If you want to see real money then figure the hours spent gaming instead being used towards a second income. That might make you wince.
* Winners compare their achievements to their goals, losers compare theirs to that of others.
What I find amazing and bothers me to no end is that turning the computer off is no longer considered a normal thing but the exception. "If Geoff turns his PC off"? How about *because* Geoff turns his PC off, he saves some money and the environment? Waste, the child of abundance...
There are 120 MJ/gallon in gasoline. Assuming a 25% efficient motor (most ICEs are around that efficiency, although they certainly are often higher), you should be able to extract 30 MJ/gallon. 30,000,000/3,600,000 = 8.3 kW/h per gallon of gas. 1 gallon of gas is about $4, meaning you can generate electricity with one of the most expensive fuels available at a terrible efficiency for 48 cents per kW/h.
Natural gas, per gge, is about 1/2 the price of gasoline, sometimes less. That means that at 28.8 cents per kW/h, you should just stop buying energy from the grid and generate it yourself. You could generate it using natural gas for about 24 cents per kW/h!
And *that* is why they use the "cheapest" rates, because your rates are so incredibly high, it's comical, since you could use your own personal generator and save money.
Why bother turning a PC off if all you're saving is less than an hours pay?
Cry me a river so I can put up a hydroelectric dam and profit from your whining.
wow, it seems very insightful. Thanks for investing your valuable time to reach the irrelevant conclusion of USD $66 per year. Would you not compute the costs of all countries in the world? I might even change countries of others make gaming electricity costs cheaper...
If you are playing PC games the lights all over the house may be turned off. If you were not playing PC games then you might be moving around the house with the lights on. Likewise in winter your heating from the game is just heating your house. Even better it's heating the room you are in, so you can let the house be more cool. If you were not gaming perhaps you would be driving your car somewhere, like your girl friends house, and using gasoline. It could be that gaming saves you money over alternative activities in terms of electricity.
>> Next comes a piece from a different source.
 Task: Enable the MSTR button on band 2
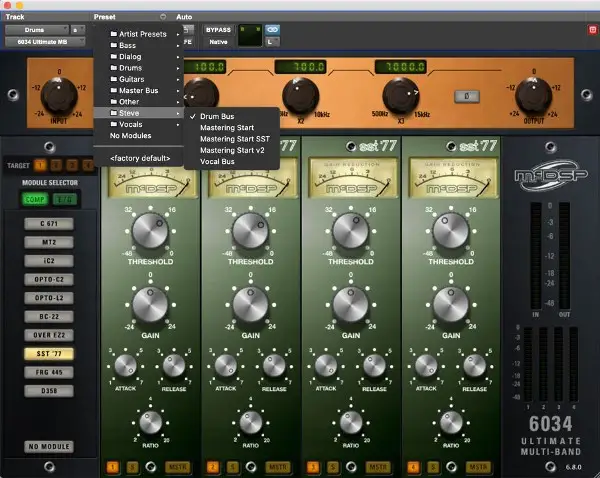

Some drink at the fountain of knowledge. Others just gargle.
Haha you loser! Play roughly 5 hours a day = 35 hours a week and I pay less than 40$ a month in total(everything included). What sick computer do you use, some wreck from the 80'ies ???
How about the fact that by turning the device on and off again, it expands and contracts the solder binding all of those important internals to the MOBO. This, in turn, ruins the life of the device. I would rather worry about spending money on a new device more often than the usual as opposed to the extra $66 a year.
The big cost of gaming is the time used for the sport that could have been used for much more productive activities. For example, I teach engineering, and have had a number of PC gamers as students who have ruined their careers by playing games instead of doing the learning someone paid to give them the opportunity to do.
if you can afford to be a PC gamer you can afford the power bill. it is true that newer more high performance things are more efficient. but you don't own a gaming rig to be earth friendly. just like those rich CEOs of power companies don't own a Ferrari for the same reason. me personally.. I hate winter. so if global warming is real.. the world is becoming more awesome.. now if I had a way to generate my own power for little or no cost I would. not to be green but to eliminate my extra taxes
USD0.11/kWh is too cheap. Get used to paying 3-4 times that.